If you have not filed the docketing statement, the court can deny any motion to enlarge time to file a brief or a motion to stay (or pause) appellate proceedings, until the docketing statement is filed. If your motion to enlarge time to file a brief was denied without prejudice for refilling for failure to file the docketing statement, access the Docketing Statement (civil and criminal), fill it out and file it according to the instructions.
Once the court has received the docketing statement, you may refile your motion to enlarge.

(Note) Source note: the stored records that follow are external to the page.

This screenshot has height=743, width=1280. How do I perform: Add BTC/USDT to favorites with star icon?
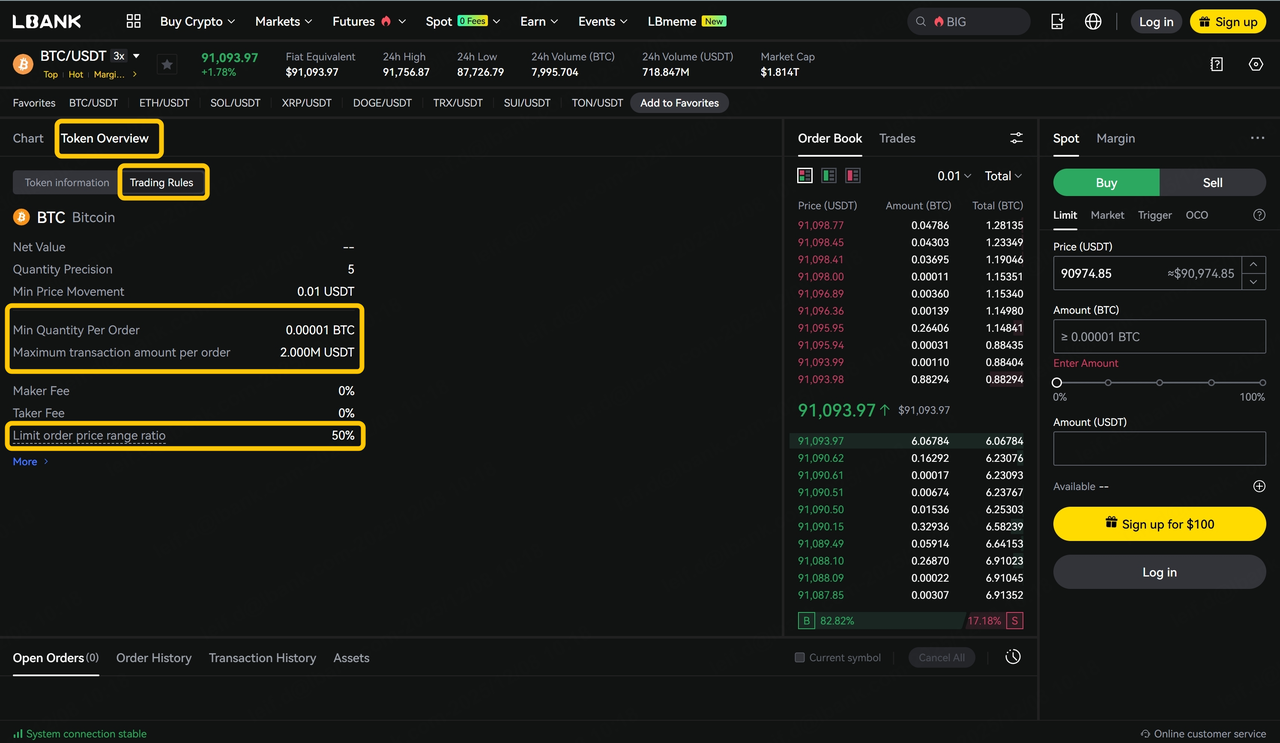(x=167, y=65)
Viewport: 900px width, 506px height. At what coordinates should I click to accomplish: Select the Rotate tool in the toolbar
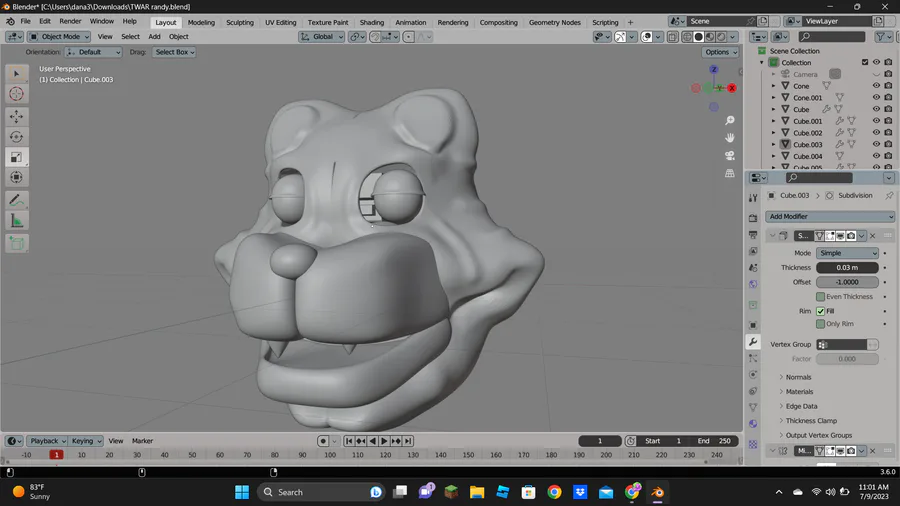coord(16,137)
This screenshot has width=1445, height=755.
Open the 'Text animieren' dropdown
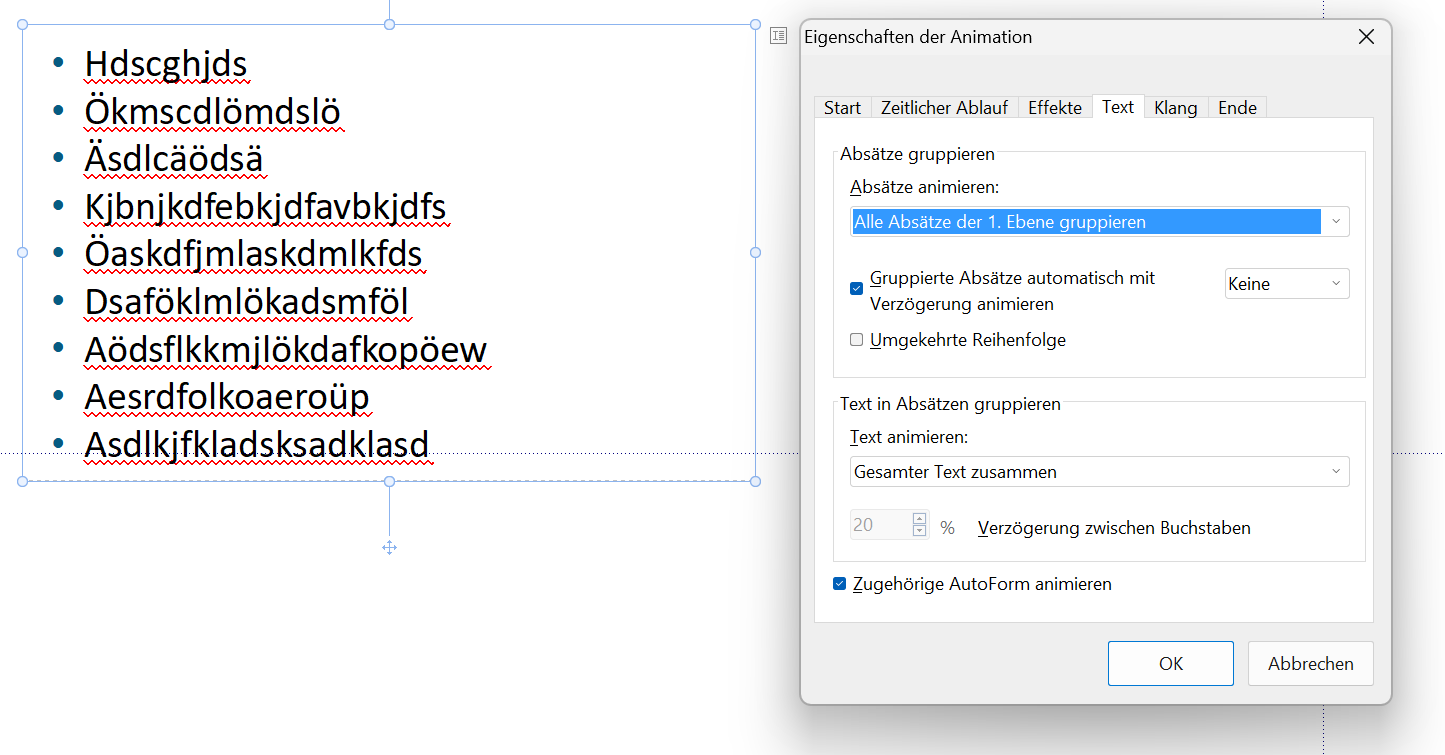click(x=1099, y=472)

In general, as with most motions, it can be expected that any motion to enlarge may be ruled upon within 7 days. If you have filed a motion to enlarge and your due date is coming up, the motion will likely be decided within that time frame. It will not be expedited simply because your due date is approaching. No penalty will be imposed for failure to file the brief until the motion to enlarge is ruled upon.
The clerk’s office suggests that all motions to enlarge be filed 7 days before any impending due date.
Motions Filed After Panel Assignment
Motions filed after panel assignment by counsel must be e-filed as a PDF through eFileMA.com. A case is considered assigned to a panel only after briefing is complete and a notice of oral argument or assignment to a panel has been sent to the parties. If a PDF is e-filed, there is no need to mail the court a paper copy.